Wednesday, June 22, 2011

OmniDiskSweeper finds 247GB in my OS X Volumes directory (Aka: Disappearing drive space)

OmniDiskSweeper is a free utility from the superb OMNI group. I run it periodically. Today it showed me:

  • 1Password is storing 177MB of 1Password backups in Library\Application Support.
  • All my iPod and iOS backups come to 2.1 GB. That's a lot, but not bad for five iPhones and a few iPods (who uses iPods any more?)
  • iPhone software adds up to 1.6 GB (3.1, 2.1, 1.2, 1.1)
  • Caches runs 1.7 GB
  • ITunes Library has swollen to 70GB, mostly due to movies
  • Pictures (Aperture, iPhoto) runs to 80 GB
  • I had 500MB of tunes in Music\Amazon MP3 that were also in iTunes. Not sure how that happened, but obviously I don't need both.
  • I had FileMaker Pro 8 (!) installed once in my Applications folder and once in shared applications
  • Volumes, a "hidden" root unix directory, had 247GB in it. [1]

I freed up a GB or so in minor cleanup, but then I had to decide what to do with Volumes. I'm used to Volumes holding Unix aliases, not folders.

Volumes held two folders named after my Time Capsule backups. One held 227 GB, the other a mere 41GB. They were both created within one day of one another in Jan 2011. The smaller one is a copy of a portion of my drive, the bigger one was the entire drive.

Google couldn't explain these findings, but I found this one reference that sounded interesting ...

Another tip is to look in your /Volumes directory. I once found 100's of megabytes there. It seemed to be a mirror of what had been on a firewire drive that had been unplugged before ejecting. Some program had tried to write to '/Volumes/FireWire/data/'. However since the firewire drive had been removed suddenly, it just created a directory called FireWire/data and wrote it there...

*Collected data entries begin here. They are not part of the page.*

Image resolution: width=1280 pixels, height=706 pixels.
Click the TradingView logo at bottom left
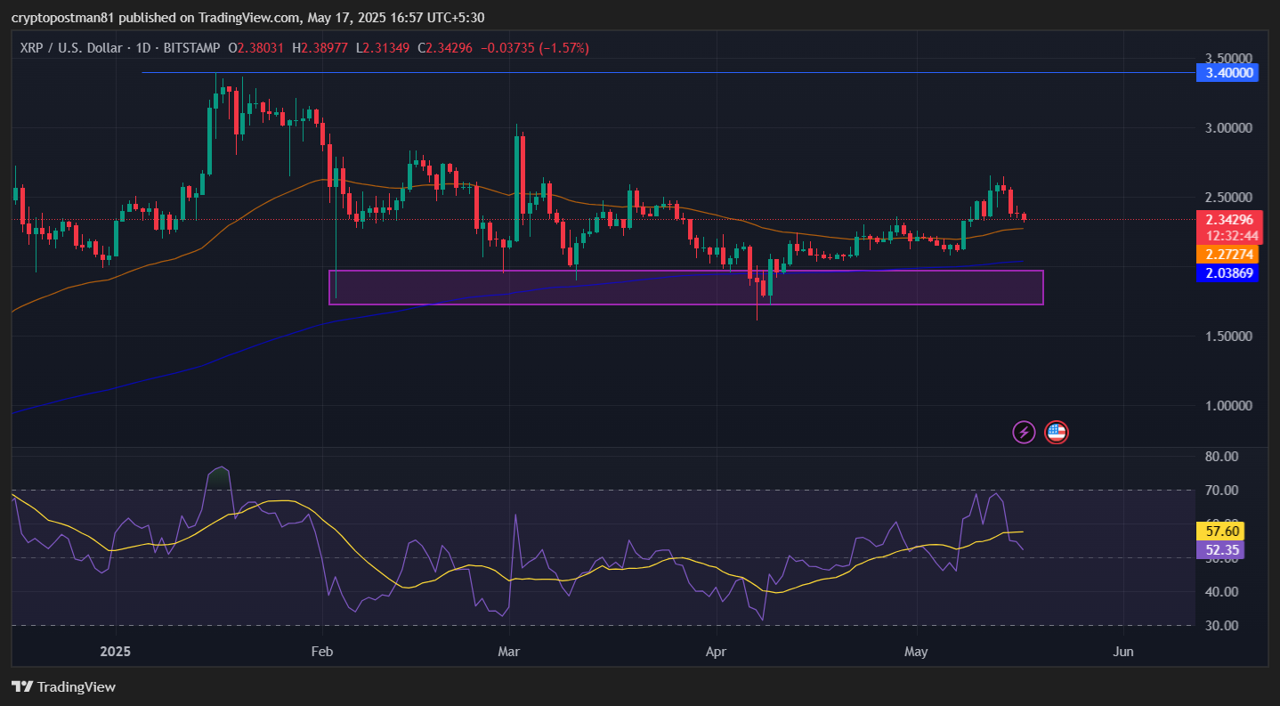64,687
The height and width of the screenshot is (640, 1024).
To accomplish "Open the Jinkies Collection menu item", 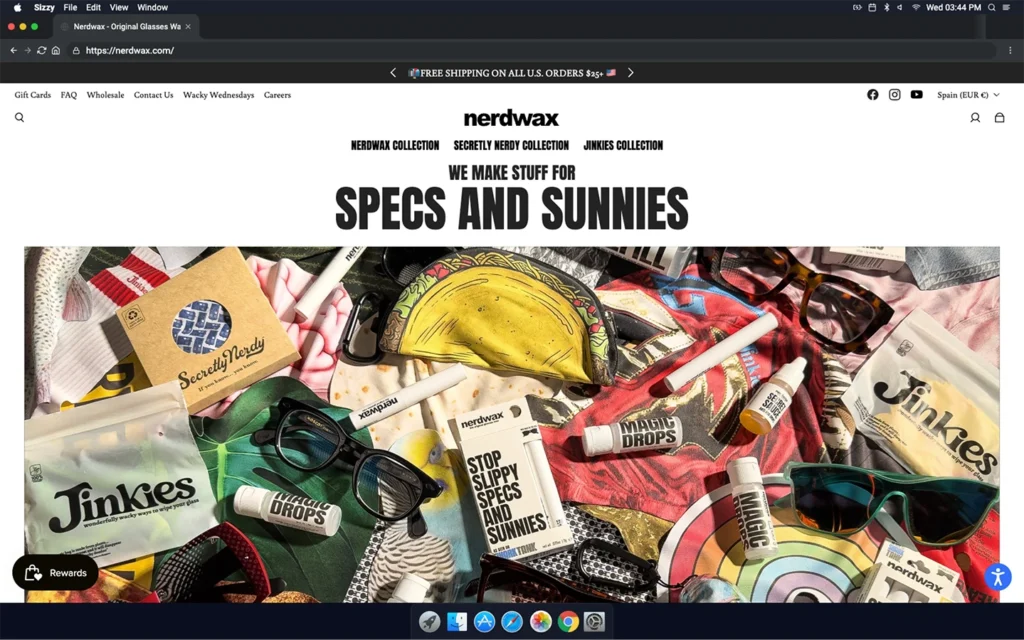I will [623, 146].
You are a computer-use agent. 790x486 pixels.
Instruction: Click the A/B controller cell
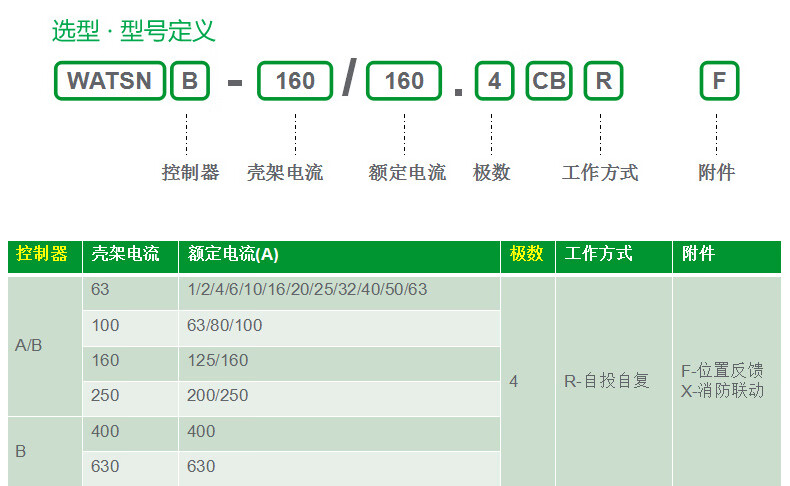coord(29,345)
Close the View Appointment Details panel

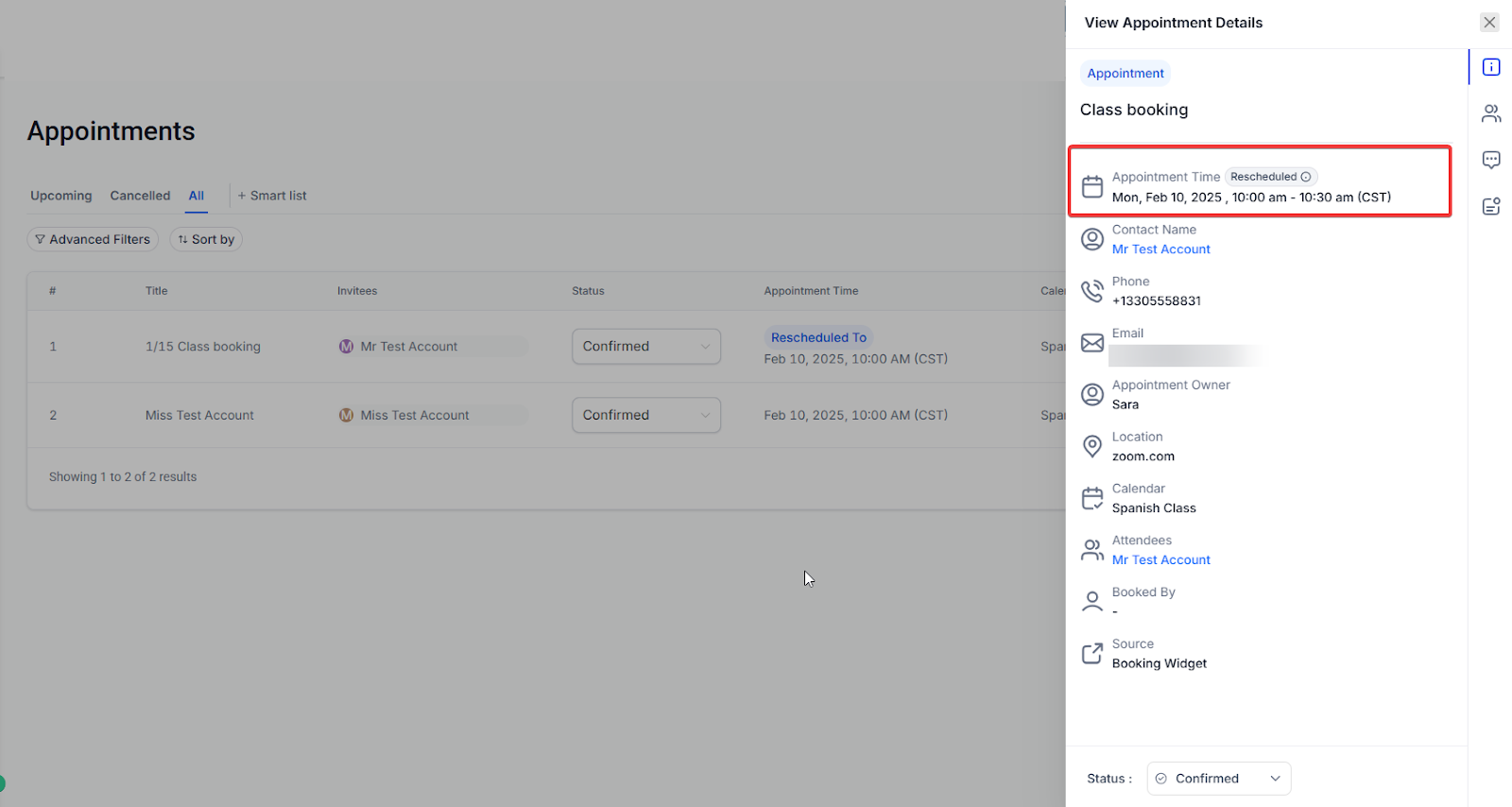pos(1489,23)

Except I didn't find 100s of MBs, I found 100s of GBs. I am pretty sure Time Machine put them there, and I wonder if it had to do with Time Capsule being offline.

After due consideration I deleted these 600,000+ files. I do, after all, have redundant offsite backups in addition to Time Machine.

[1] You can view it in Terminal, but it's easiest to use the Finder's "Go to Folder" feature and just enter "Volumes".

See also:

Update 6/25/11: Through an Apple Support Group discussions I learned that this isn't terribly rare, and that it's particularly seen with disk cloning software -- probably because of the volume of data they manage. It smells like a deep OS bug -- the OS loses the connection to the "virtual" target in /Volumes and starts writing to the local disk. I wonder if this is more common in 10.6. I am surprised I didn't find more about this on Google, perhaps this post will help. Through the discussion thread I learned of these posts ...

  • Tiger Problems - Disappearing file space: Francine Schwieder wrote this several years ago, but I believe it's all still true. Suggests this is not a new OS X problem.
  • TidBITS Adam Engst: Dealing with Doppelganger Folders in /Volumes: Adam wrote this in 2008. He ran into trouble when using Crashplan ... 
    ... Needless to say, applications should notice the disappearance of a disk, and Matthew Dornquast of Code42 Software said that they had spent nearly 100 hours trying to prevent CrashPlan from writing to a folder in /Volumes if the disk disappeared. However, I received reports of a wide variety of applications suffering from this problem, including the BitTorrent client Azureus, the Perforce version control system, Apple's Xcode development environment, and Mac OS X itself...

    ... More generally, this is an architectural problem in Mac OS X that Apple needs to fix. Although applications bear some responsibility for creating folders in /Volumes when they shouldn't, the operating system should protect itself from such an obvious misuse. Unfortunately, a vast amount of code, both from Apple and other developers, assumes that /Volumes is writable, which means that fixing the problem would require lots of other changes, and Apple hasn't had the fortitude to force such an unpalatable solution on developers....
  • Apple Tips Where did my Disk Space go?: James Pond on multiple causes of disk space loss, including the /Volumes bug.

I've suggested that Onyx add a check for these files in its cleanup process.

 

1 comment:

Dan Swift said...

Another great app is Grand Perspective which gives a visual representation of what is using the most disk space.